# Task statement
Set down, word for word, the line with "How do I perform: Select" and the lines after it through the final line of the data below, without pictures.
■ ■ ■ ■ ■
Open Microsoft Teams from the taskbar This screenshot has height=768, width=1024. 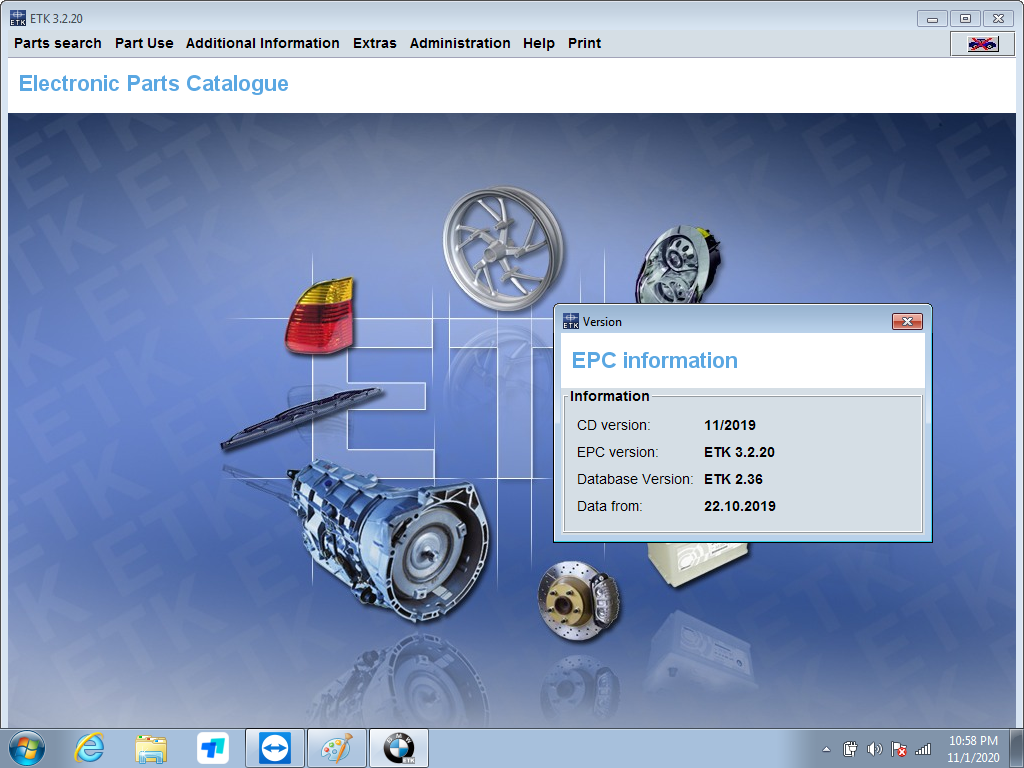click(x=213, y=748)
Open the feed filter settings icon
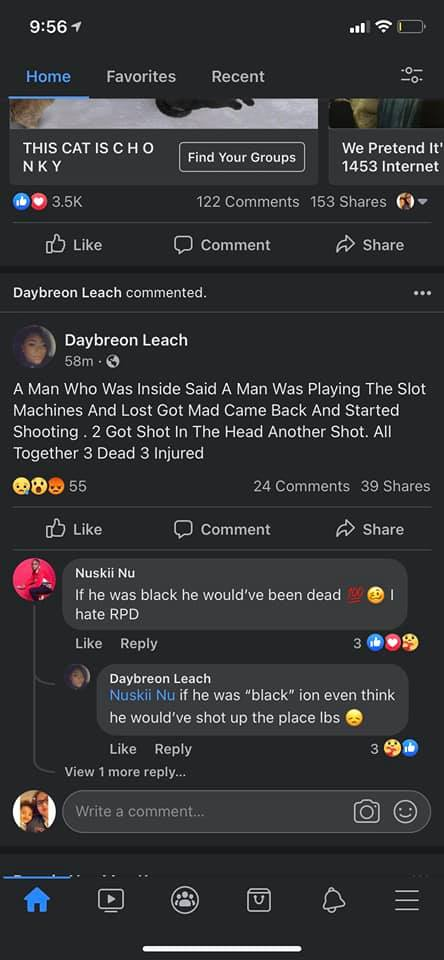Screen dimensions: 444x960 coord(412,76)
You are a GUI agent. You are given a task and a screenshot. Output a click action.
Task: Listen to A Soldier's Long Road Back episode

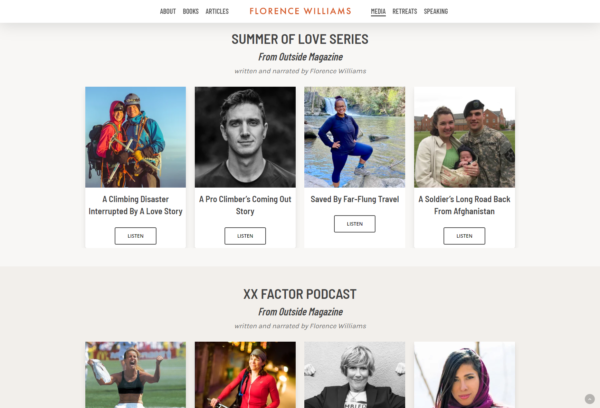[464, 236]
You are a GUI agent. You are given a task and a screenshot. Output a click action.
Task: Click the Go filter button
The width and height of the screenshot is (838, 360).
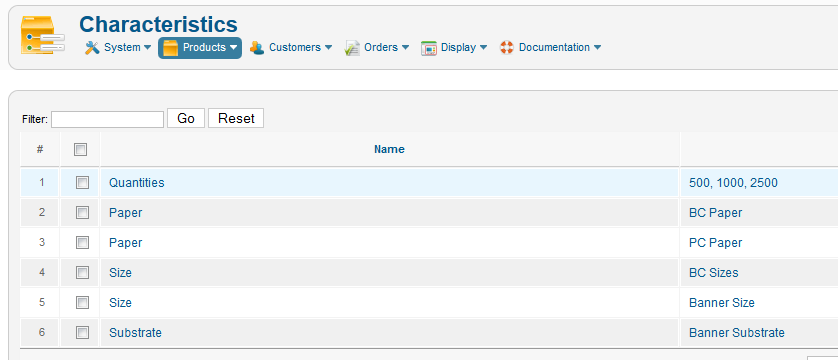186,118
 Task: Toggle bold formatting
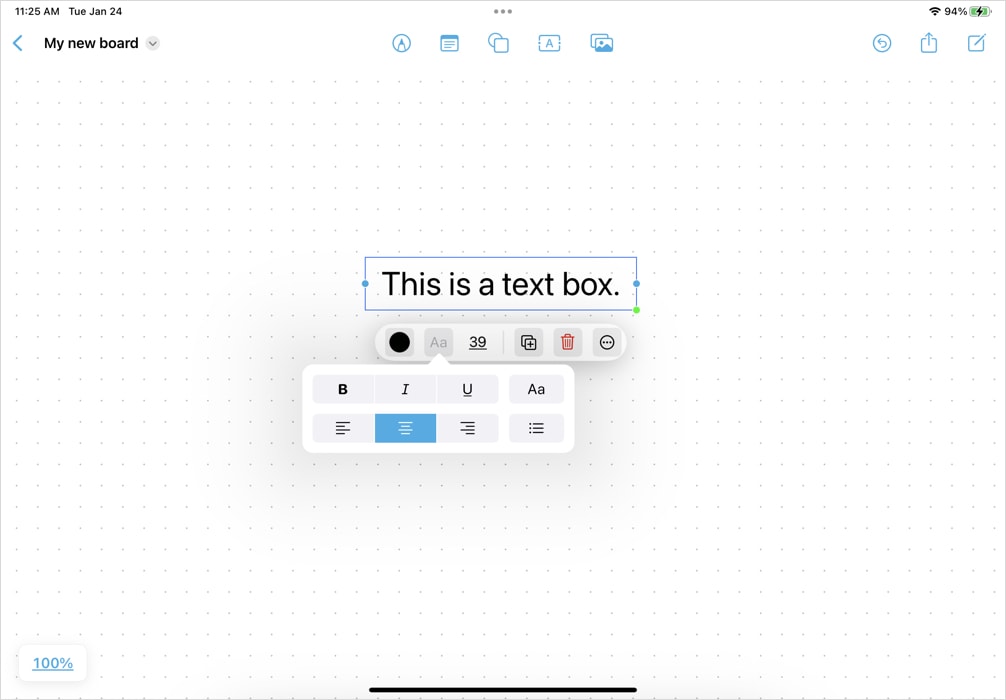[x=343, y=388]
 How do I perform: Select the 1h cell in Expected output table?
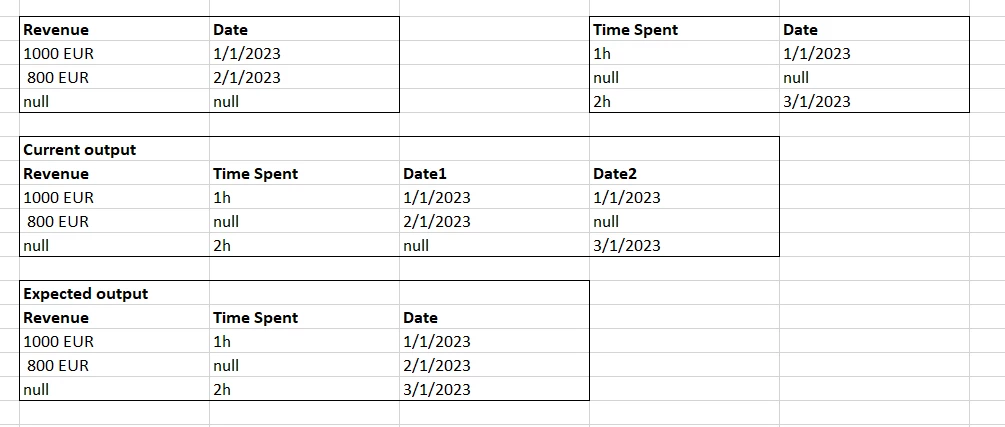pos(304,341)
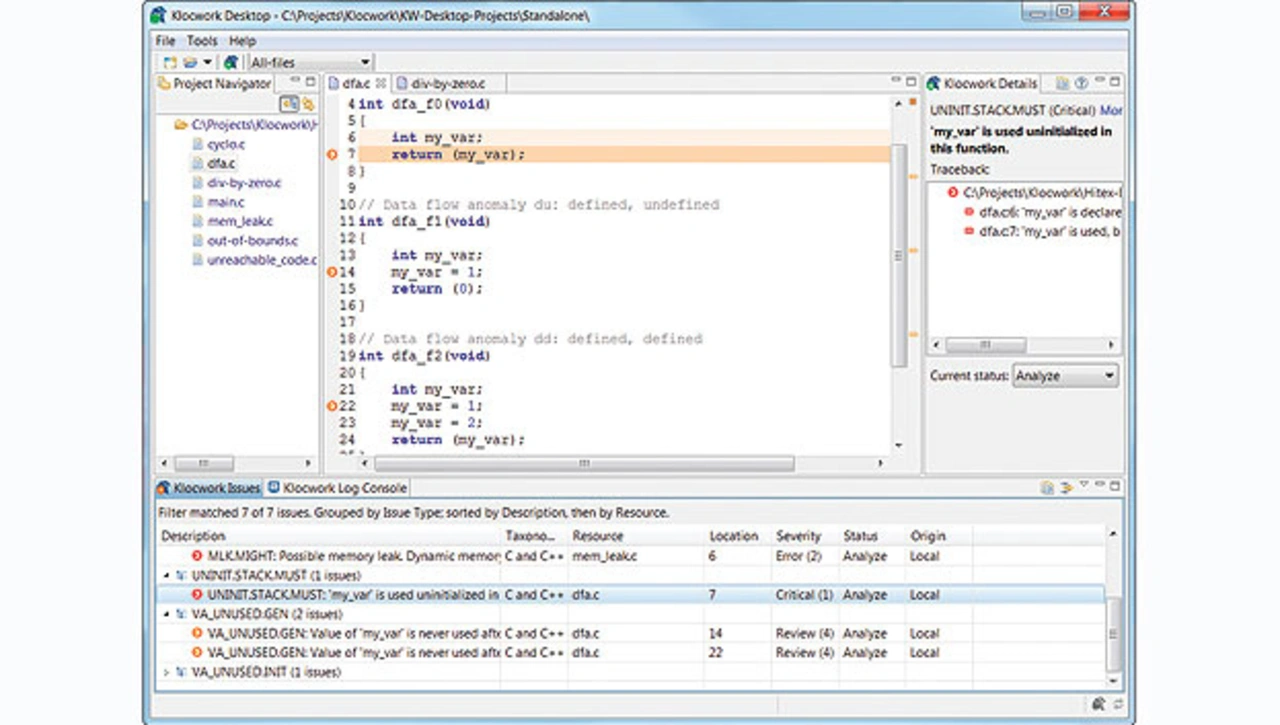Click the New project toolbar icon
This screenshot has height=725, width=1280.
(x=170, y=62)
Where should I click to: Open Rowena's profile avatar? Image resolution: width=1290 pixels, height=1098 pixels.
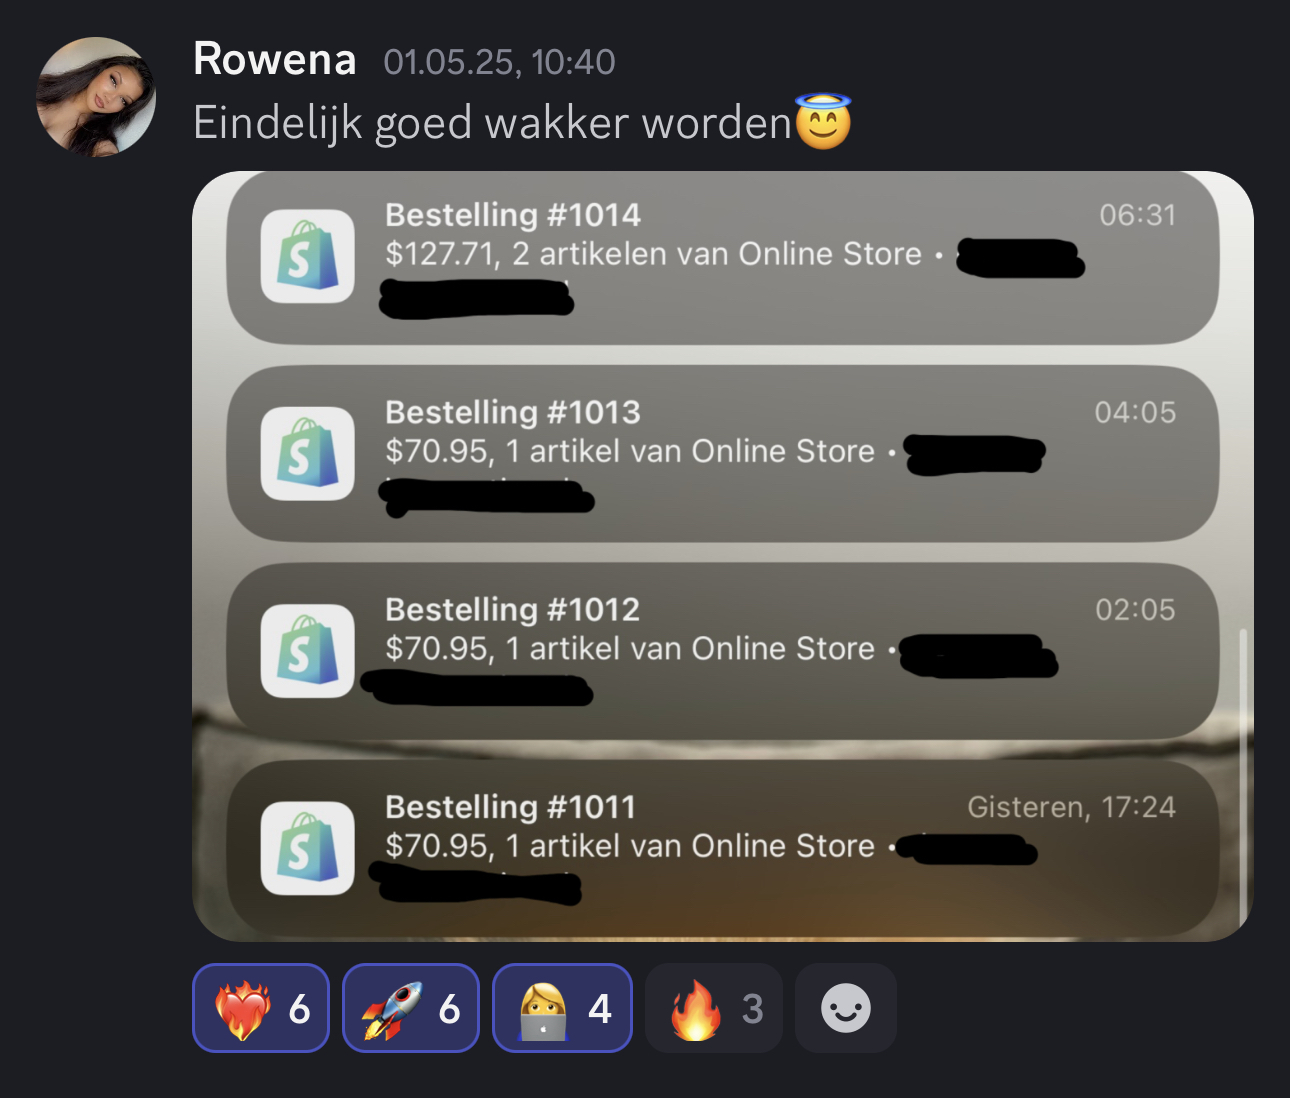click(96, 97)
■ ■ ■ ■ ■
# Exercise result
 How do I perform: Select the 1h cell in Expected output table?
pos(304,341)
Click the New project toolbar icon
This screenshot has height=725, width=1280.
(x=170, y=62)
Where should I click to: Open Rowena's profile avatar? Image resolution: width=1290 pixels, height=1098 pixels.
click(96, 97)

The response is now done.